LONE TREE, CO–(Marketwired – Nov 18, 2013) – Zynex, Inc. (OTCQB: ZYXI), a provider of non-invasive medical devices for electrotherapy and stroke rehabilitation, neurological diagnosis and cardiac monitoring, announced today that it has been ranked 15th in revenue growth among all medical device companies in the US and Canada on Deloitte’s 2013 Technology Fast 500. The company was ranked 7th in 2012.
Zynex was ranked 335th for revenue growth between 2008 and 2012 across all companies in North America. Zynex’s revenue grew 237% over that period, with 2012 revenue reaching $39,666,000. The list also indicates Zynex is the number one fastest growing medical device company in Colorado. The 2013 Deloitte Technology Fast 500 list can be found at www.fast500.com.
“It is an honor to be recognized this year by Deloitte’s Technology Fast 500 for revenue growth for the fourth year in a row,” said Thomas Sandgaard, CEO and founder of Zynex Inc. “This award truly reflects the strong commitment of the Zynex team and gives me an opportunity to thank everyone here for their dedication and hard work. We appreciate this award and look forward to continued success going forward.”
“The 2013 Deloitte Technology Fast 500 companies are exemplary cases of those spurring growth in a tough market through innovation,” said Eric Openshaw, vice chairman, Deloitte LLP and U.S. technology, media and telecommunications leader. “This year’s list is a who’s who of companies behind the most exciting and innovative products and services in the technology space. We congratulate the Fast 500 companies and look forward to what they do next.”
About Deloitte’s 2013 Technology Fast 500™
Technology Fast 500, conducted by Deloitte LLP, provides a ranking of the fastest growing technology, media, telecommunications, life sciences and clean technology companies — both public and private — in North America. Technology Fast 500 award winners are selected based on percentage fiscal year revenue growth from 2008 to 2012.

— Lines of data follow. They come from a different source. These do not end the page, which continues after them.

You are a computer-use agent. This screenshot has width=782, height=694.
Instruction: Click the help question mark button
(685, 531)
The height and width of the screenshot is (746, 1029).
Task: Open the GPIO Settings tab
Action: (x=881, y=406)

In order to be eligible for Technology Fast 500 recognition, companies must own proprietary intellectual property or technology that is sold to customers in products that contribute to a majority of the company’s operating revenues. Companies must have base-year operating revenues of at least $50,000 USD or CD and current-year operating revenues of at least $5 million USD or CD. Additionally, companies must be in business for a minimum of five years, and be headquartered within North America.
About Zynex
Zynex (founded in 1996), operates under three primary business segments; Zynex Medical, Zynex NeuroDiagnostics and Zynex Monitoring Solutions. Zynex Medical engineers, manufactures, markets and sells its own design of electrotherapy medical devices for electrotherapy, used for pain management and rehabilitation. Zynex Medical’s product lines are fully developed, FDA-cleared and commercially sold world-wide. Zynex NeuroDiagnostics, sells the company’s proprietary NeuroMove device designed to help stroke and spinal cord injury patients and is currently expanding into markets for EMG, EEG, sleep pattern, auditory and nerve conductivity neurological diagnosis devices through product development and acquisitions. Zynex Monitoring Solutions, currently in the development stage, has been established to develop and market medical devices for non-invasive cardiac monitoring.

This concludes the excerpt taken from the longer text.